EXERCISE GOAL: Set down every line from the one with "ローカルニッポン (294, 724)" to the end of the entries, both ends included, exactly as it reads and without pictures.

*** Opening of MATERIAL PROVIDED ***

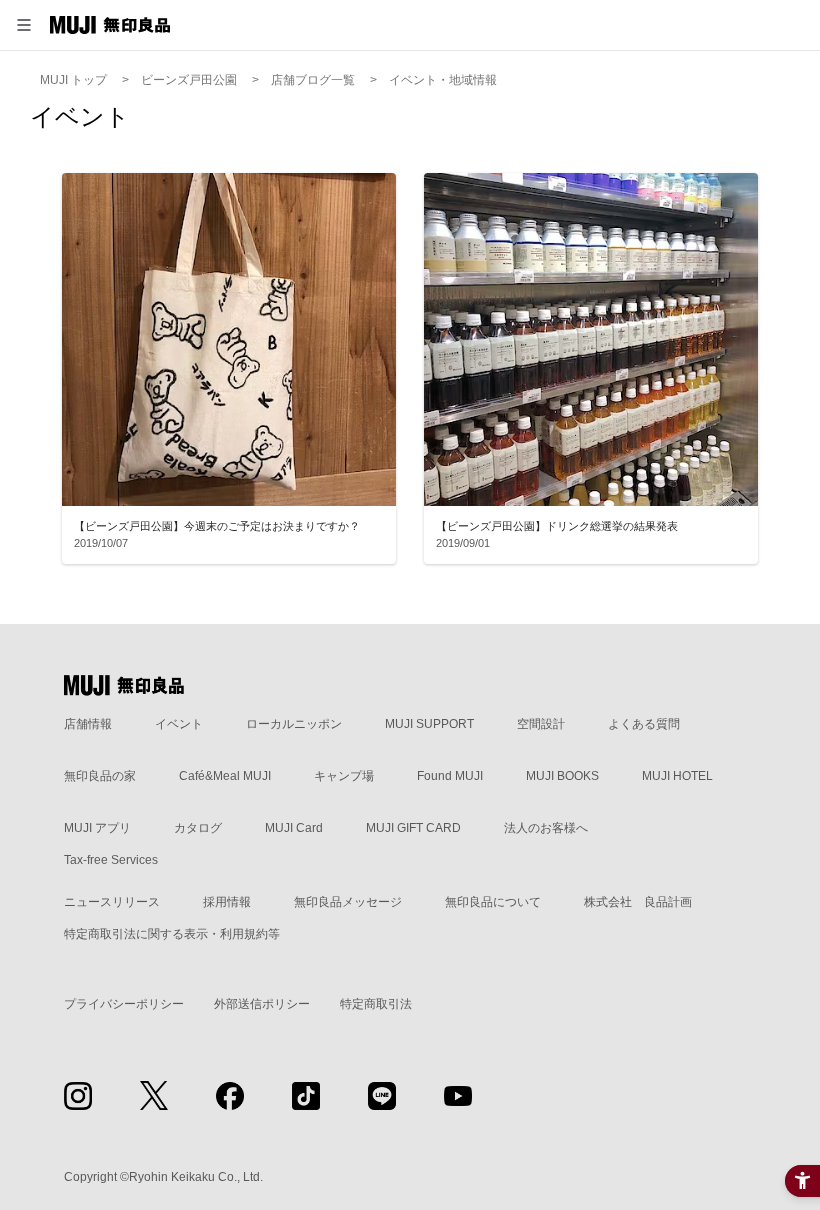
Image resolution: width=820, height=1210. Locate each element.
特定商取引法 (376, 1004)
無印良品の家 (100, 776)
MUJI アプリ (97, 828)
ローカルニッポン (294, 724)
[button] (24, 25)
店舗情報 (88, 724)
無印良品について (493, 902)
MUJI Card (294, 828)
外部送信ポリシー (262, 1004)
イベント (179, 724)
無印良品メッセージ (348, 902)
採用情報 (227, 902)
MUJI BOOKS (562, 776)
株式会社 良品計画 (638, 902)
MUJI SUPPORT (429, 724)
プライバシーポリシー (124, 1004)
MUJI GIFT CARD (413, 828)
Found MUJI (450, 776)
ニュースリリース (112, 902)
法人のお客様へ (546, 828)
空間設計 (541, 724)
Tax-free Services (111, 860)
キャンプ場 (344, 776)
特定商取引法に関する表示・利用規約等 (172, 934)
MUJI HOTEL (677, 776)
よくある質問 (644, 724)
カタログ (198, 828)
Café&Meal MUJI (225, 776)
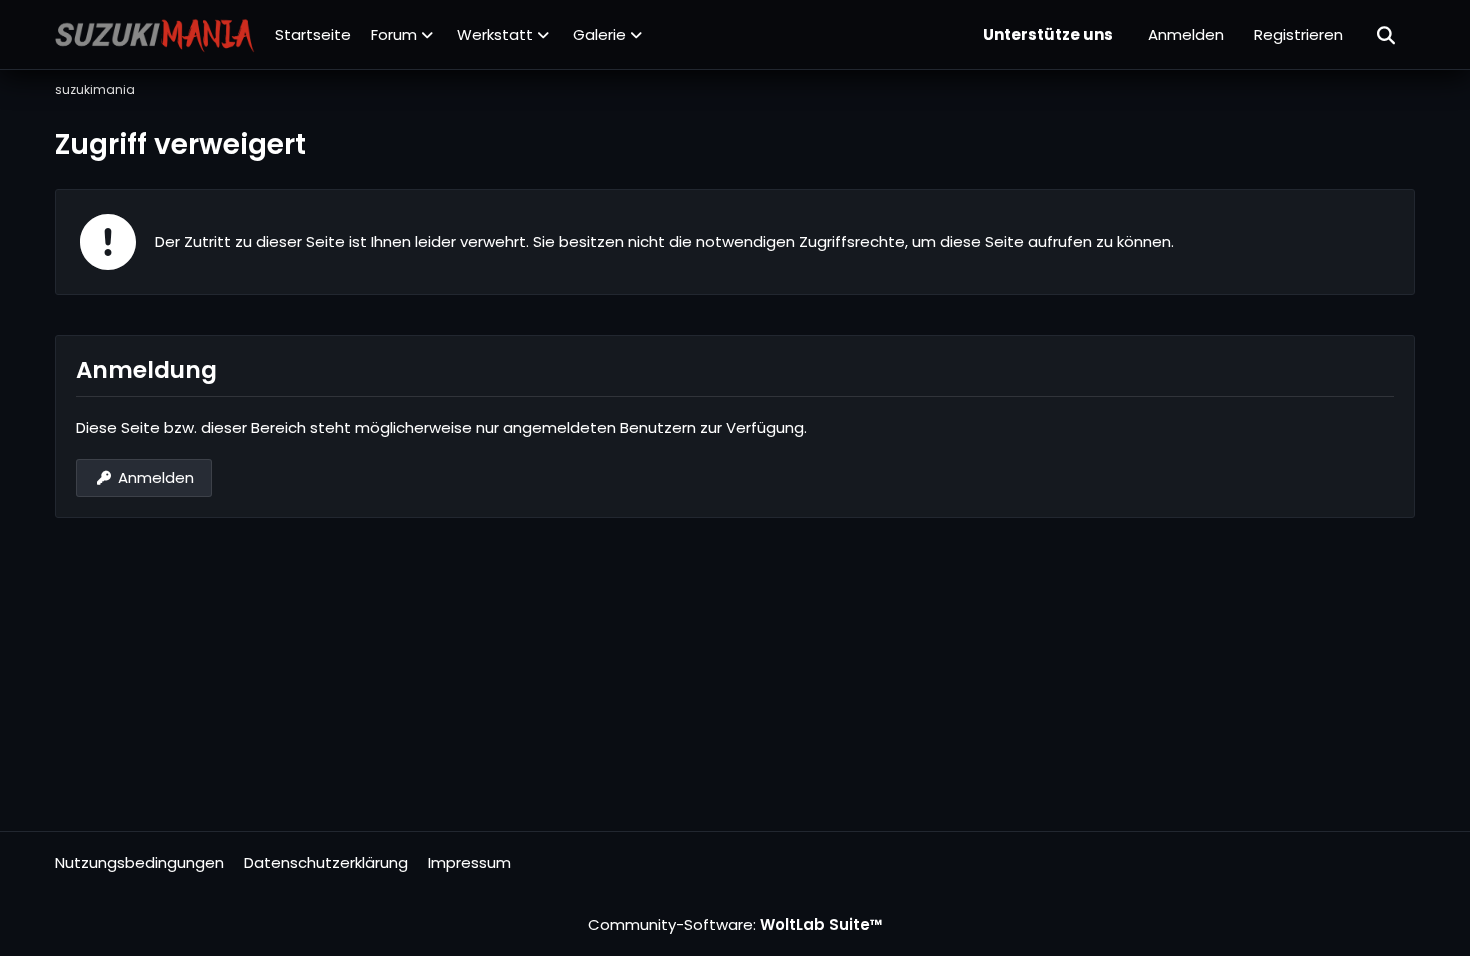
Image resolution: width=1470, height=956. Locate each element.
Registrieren (1298, 34)
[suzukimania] (155, 35)
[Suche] (1387, 35)
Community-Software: (735, 924)
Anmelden (1186, 34)
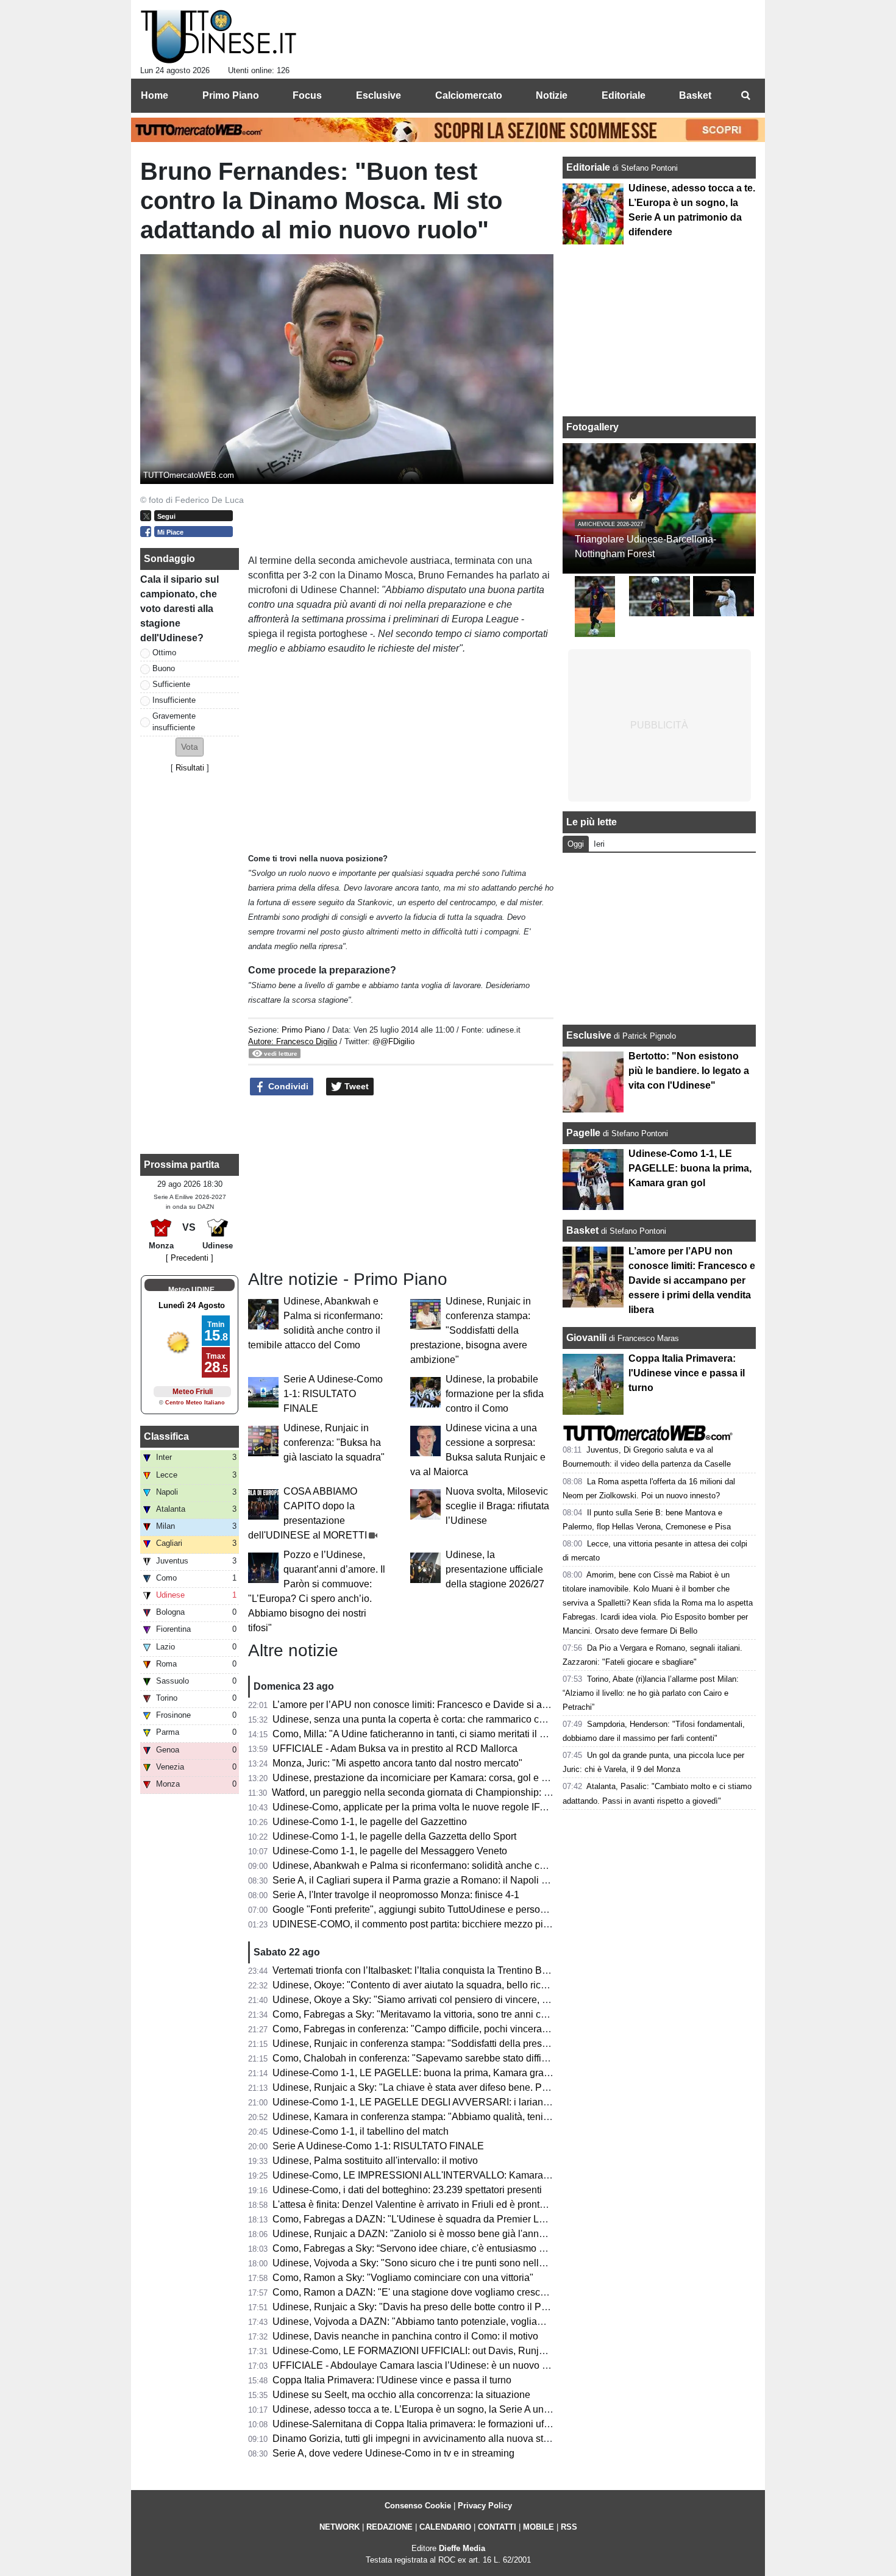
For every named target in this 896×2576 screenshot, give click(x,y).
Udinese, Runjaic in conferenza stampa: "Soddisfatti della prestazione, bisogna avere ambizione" (470, 1330)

*** Close of MATERIAL PROVIDED ***

WRITTEN ANSWER:
ローカルニッポン (294, 724)
[button] (24, 25)
店舗情報 (88, 724)
無印良品について (493, 902)
MUJI Card (294, 828)
外部送信ポリシー (262, 1004)
イベント (179, 724)
無印良品メッセージ (348, 902)
採用情報 (227, 902)
MUJI BOOKS (562, 776)
株式会社 良品計画 (638, 902)
MUJI SUPPORT (429, 724)
プライバシーポリシー (124, 1004)
MUJI GIFT CARD (413, 828)
Found MUJI (450, 776)
ニュースリリース (112, 902)
法人のお客様へ (546, 828)
空間設計 (541, 724)
Tax-free Services (111, 860)
キャンプ場 (344, 776)
特定商取引法に関する表示・利用規約等 (172, 934)
MUJI HOTEL (677, 776)
よくある質問 (644, 724)
カタログ (198, 828)
Café&Meal MUJI (225, 776)
Image resolution: width=1470, height=956. Locate each element.
Registrieren (1298, 34)
[suzukimania] (155, 35)
[Suche] (1387, 35)
Community-Software: (735, 924)
Anmelden (1186, 34)
For every named target in this 896×2576 screenshot, give click(x,y).
Udinese, Runjaic in conferenza stampa: "Soddisfatti della prestazione, bisogna avere ambizione" (470, 1330)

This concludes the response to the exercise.